Commentaire

Désarmement: l'urgence d'une mobilisation tous azimuts

Pour le secrétaire général de l'ONU, l'heure est à l'action face au danger de conflagration majeure. La sécurité collective est menacée de mort. Antonio Guterres en appelle aux Etats, mais aussi et surtout à la société civile et aux jeunes générations

En s’adressant aux étudiants de l’Université de Genève pour dévoiler son agenda pour le désarmement de la planète, le secrétaire général des Nations unies a voulu provoquer une prise de conscience. Et surtout tirer la sonnette d’alarme au moment même où Donald Trump annulait son sommet avec Kim Jong-un censé résoudre le casse-tête nucléaire nord-coréen. Son plaidoyer ne pouvait de fait pas mieux tomber.

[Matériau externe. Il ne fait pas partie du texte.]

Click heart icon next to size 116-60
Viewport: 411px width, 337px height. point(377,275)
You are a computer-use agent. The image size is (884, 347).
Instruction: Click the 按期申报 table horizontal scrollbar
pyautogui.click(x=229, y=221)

Pour Antonio Guterres, si le monde a eu peur d’un cataclysme nucléaire durant la guerre froide, il a des raisons d’être beaucoup plus inquiet encore aujourd’hui. Le monde n’a jamais été aussi dangereux. Les mouvements tectoniques qui modifient les équilibres entre puissances y sont pour beaucoup. Mais le nationalisme et l’égoïsme des Etats contribuent aussi substantiellement à la détérioration sécuritaire.

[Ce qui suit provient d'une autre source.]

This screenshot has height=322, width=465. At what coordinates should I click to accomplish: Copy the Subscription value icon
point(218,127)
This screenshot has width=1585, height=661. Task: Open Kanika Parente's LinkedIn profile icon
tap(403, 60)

Lire aussi: Le plaidoyer d’Antonio Guterres pour le désarmement

La sécurité collective, mission première de l’ONU, a certes été défaillante, mais elle est aujourd’hui en danger de mort, remplacée par un unilatéralisme d’autant plus dangereux que d’autres acteurs, non étatiques, contribuent à leur manière à la déstabilisation de la scène internationale. La guerre froide a eu ses moments chauds, mais la situation actuelle est plus délétère encore, car elle implique plus d’acteurs, plus d’irrationnel et surtout moins de mécanismes de négociation et de prévention d’un conflit majeur.

Par ailleurs, les normes relatives aux armes chimiques voire bactériologiques sont de moins en moins respectées. La modernisation des arsenaux nucléaires et le développement de missiles de croisière ultraperformants sont autant de risques de dérapage. Sans garde-fou, les nouvelles armes dopées par la technologie et l’intelligence artificielle pourraient échapper à tout contrôle. S’inspirant de son prédécesseur Dag Hammarskjöld, qui déclarait qu’en termes de désarmement, «si on n’avance pas, on recule», le patron de l’ONU a saisi l’urgence du moment qui nécessite une mobilisation non pas seulement des Etats ou de l’ONU, mais aussi de la société civile et de chaque individu auxquels il semble dire: «Indignez-vous!»